Entity Routing Service (ERS) load test evolution
June 2, 2022
LinkedIn is operating today at a scale of nearly 1.6M graph queries per second (QPS), with 830M+ members. At this kind of scale (and seeing roughly 34% year-over-year growth), it can be hard to predict and manage capacity. Beyond being prepared for everyday operations, we also want to ensure LinkedIn could handle a catastrophic issue, such as one data center experiencing critical issues and going offline, which would in turn affect our customers’ and members' experience on the site. This is called High Availability/Disaster Recovery (HA/DR). To address both these challenges, we do load tests every day by moving end user traffic (referred to as a “TrafficShift”) to a specific target data center and then simulating the load scenarios with a specific QPS target. For context, LinkedIn operates as active-active segmented traffic across multiple data centers, and each member has a “home” in a particular data center. During this kind of TrafficShift, we move those members’ homebase from one data center to another. This is referred to as Member Sticky Routing (MSR), and you can read more about it in this blog post. To maintain member segmentation and session consistency, MSR is used as first-level routing at the Apache Traffic Server (ATS level - L1 proxy).
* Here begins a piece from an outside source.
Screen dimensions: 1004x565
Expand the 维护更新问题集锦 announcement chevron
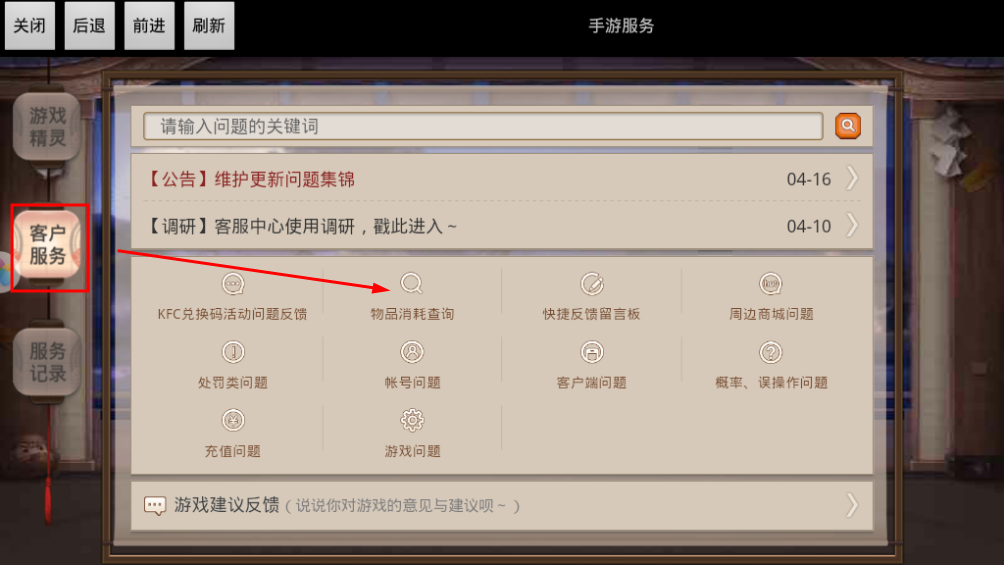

However, for enterprise businesses, we were not able to follow this pattern. An enterprise business has a concept of a “customer entity,” which requires maintaining strong consistency for all users within the same customer scope. Cross data center replication lag is a problem that leads to members or admins seeing stale, inconsistent data.The impact of this lag is greater for enterprise products because more members are operating on the same data set (high cardinality). To mitigate this, the application does second-level routing using Entity Routing Service (ERS), funneling users from the same contract to a specific data center to achieve consistent data access.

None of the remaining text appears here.